Arcomedlab continues to excel
In a few weeks, the life of a 12-year-old boy will change drastically: after being born with craniosynostosis, a birth defect in which the bones of a baby’s skull close prematurely and deform as the brain grows, the young man will receive the largest PEEK biopolymer-printed cranial prosthesis ever created, spanning from the supraorbital ridges to the occipital area, finally giving his head a normal appearance.
Ilan Rosenberg, CEO of arcomedlab, comments that “this is the first surgery of this magnitude to be performed in Chile, in which a child’s entire head is literally reconstructed. Throughout his entire childhood, this patient has undergone nearly four surgeries, trying to give a normal shape to his face and head, and only now that his brain has stopped growing, we can intervene with this custom-made implant to carry out the final reconstruction”.
Considering the surgical technique of this specific case, the implant was printed in three segments, since the head is curved and an insertion axis is required. “Although arcomedlab implants have a flexibility similar to that of bone, it is not enough to be able to insert the entire implant. As a matter of fact, no other company is capable of printing prostheses the size of these segments in PEEK biopolymers,” explained Rosenberg.
Thanks to the material with which the implant was printed, the patient will be able to live a practically normal life, avoiding activities that could jeopardize the fit of the segments that make up the implant. “Our products last a lifetime. However, they are adjusted with screws and if the person exposes his or her head to shocks or risky activities, they can become misaligned and corrective surgery is required to implant them correctly,” said the founder of arcomedlab.
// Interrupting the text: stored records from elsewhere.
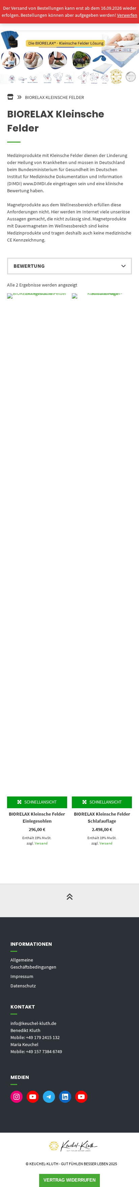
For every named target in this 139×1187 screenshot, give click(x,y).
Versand (41, 843)
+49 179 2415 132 (43, 1037)
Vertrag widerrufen (69, 1180)
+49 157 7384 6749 (44, 1051)
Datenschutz (23, 986)
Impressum (21, 976)
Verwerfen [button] (127, 15)
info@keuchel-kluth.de (33, 1023)
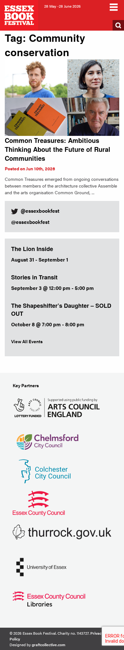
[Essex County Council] (39, 502)
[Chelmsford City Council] (47, 438)
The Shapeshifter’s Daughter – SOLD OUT (61, 309)
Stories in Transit (34, 277)
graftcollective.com (48, 644)
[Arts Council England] (58, 406)
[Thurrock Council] (62, 531)
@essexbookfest (30, 221)
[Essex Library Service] (49, 598)
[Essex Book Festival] (19, 14)
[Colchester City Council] (44, 470)
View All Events (27, 341)
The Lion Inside (32, 249)
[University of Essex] (41, 566)
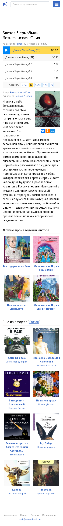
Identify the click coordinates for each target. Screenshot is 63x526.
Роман (19, 43)
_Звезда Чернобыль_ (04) (31, 78)
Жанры (23, 515)
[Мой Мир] (52, 131)
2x (51, 85)
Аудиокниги (10, 515)
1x (31, 85)
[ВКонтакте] (43, 131)
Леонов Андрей (23, 95)
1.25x (38, 85)
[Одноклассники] (48, 131)
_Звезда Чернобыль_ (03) (31, 71)
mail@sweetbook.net (30, 519)
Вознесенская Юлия (20, 92)
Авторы (35, 515)
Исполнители (49, 515)
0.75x (24, 85)
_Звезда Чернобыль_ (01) (31, 57)
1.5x (45, 85)
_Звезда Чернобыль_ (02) (31, 64)
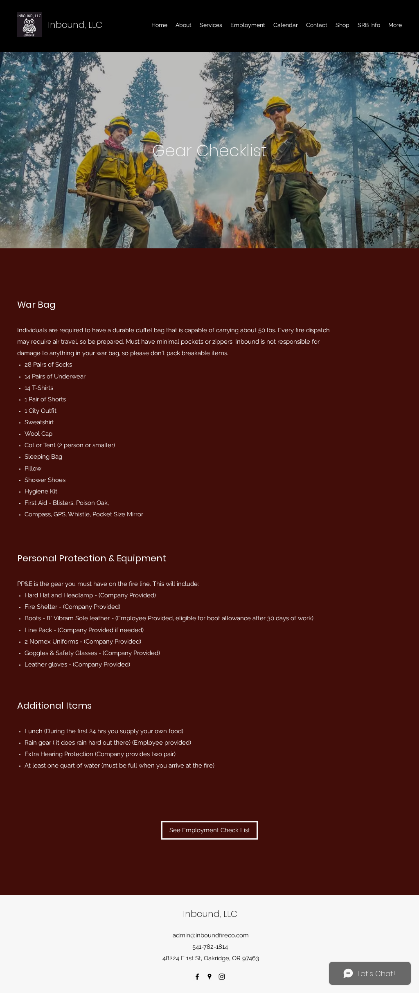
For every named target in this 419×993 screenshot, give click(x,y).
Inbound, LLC (75, 24)
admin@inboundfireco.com (211, 935)
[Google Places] (209, 977)
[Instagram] (222, 977)
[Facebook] (197, 977)
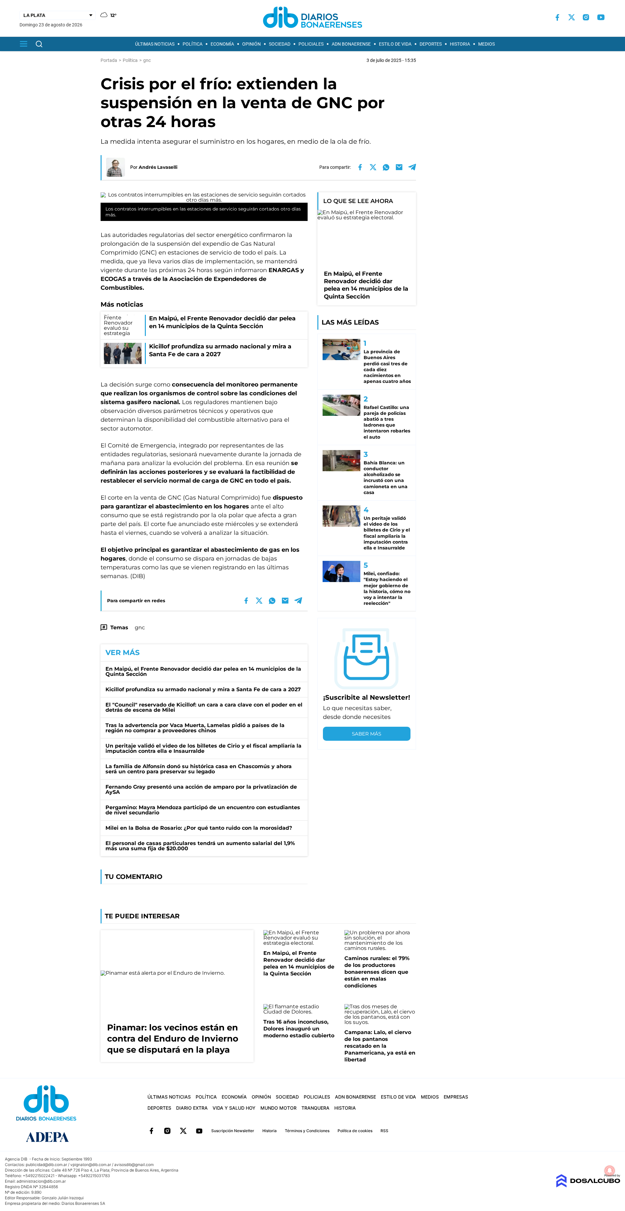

PEEK biopolymer is currently the golden standard material used for this type of implant, as it is extremely light and has extraordinary mechanical resistance as well as resistance to corrosive and chemical environments. First implants made of PEEK are already approved by the FDA (Food and Drug Association, USA), which enables arcomedlab to complete its FDA process as a predicate device. Furthermore, its elasticity is very similar to that of human cortical bone, which, unlike titanium, the material previously used for these implants, allows a patient to be irradiated if necessary, and it is also bioinert so that in subsequent radiographic controls it does not generate a blockage of the images, which look exactly like those of bone.
“Of course, we are very proud to achieve such a record, but our work and our focus is to improve the quality of life of thousands of people not only in Chile but all over the world, so we are very honored to be part of a radical life change for this patient,” Ilan concluded.